In the past, the Supreme Court has rejected these pleas. But it may reconsider the issue this spring when it takes up the case of Lucas v. South Carolina Coastal Council. Real estate developer David Lucas bought two lots on the Isle of Palms in 1986 with the intention of building houses on them. Two years later, new state regulations proscribed building so close to the ocean. Lucas did not challenge the state's claim that beachside construction would cause erosion and threaten the stability of nearby homes, but he did seek compensation for his investment. A lower court awarded him $1,232,387.50, the price he paid for the land plus interest and taxes. The state successfully appealed, arguing that its regulations did not amount to depriving the developer of his land.
It is easy to sympathize with Lucas, though land values can also be enhanced by environmental and zoning restrictions. But a broad decision by the Supreme Court would be disastrous for the principle of environmental regulation. It would open the door to a wave of demands for compensation from citizens and companies affected by everything from rules protecting wetlands to restrictions on critical habitats for endangered species.
A decision in favor of property rights could leave state governments with a double bind, says Brian Gray, a University of California specialist in environmental and property law. If the state imposes new regulations to protect vital ecosystems or species, it risks a slew of suits for compensation; but if it does not act, it could be sued for failing to protect the public trust.
And where is the Bush Administration during this threat to the principle of environmental regulation? It has sided with Lucas. Some conservative legal ^ theorists and their supporters within the Administration would welcome a reinterpretation of property rights that would also open the way to eviscerating health, safety and zoning as well as environmental regulations.

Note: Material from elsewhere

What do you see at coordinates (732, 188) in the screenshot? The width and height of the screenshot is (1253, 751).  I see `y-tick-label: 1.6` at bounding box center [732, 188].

This reassertion of private-property rights comes at a time when society is becoming ever more aware of the ways in which actions in one part of the landscape affect the economic and ecological well-being of other areas. If the U.S. were still a sparsely populated country with vast wilderness areas, it would matter less what one individual did with his or her property. Says Erik Meyers of the Environmental Law Institute: "The freedom to swing your arms stops at your neighbor's nose, and what has happened is that noses have got a lot closer together." In such circumstances, it seems odd to pay people to pull their punches.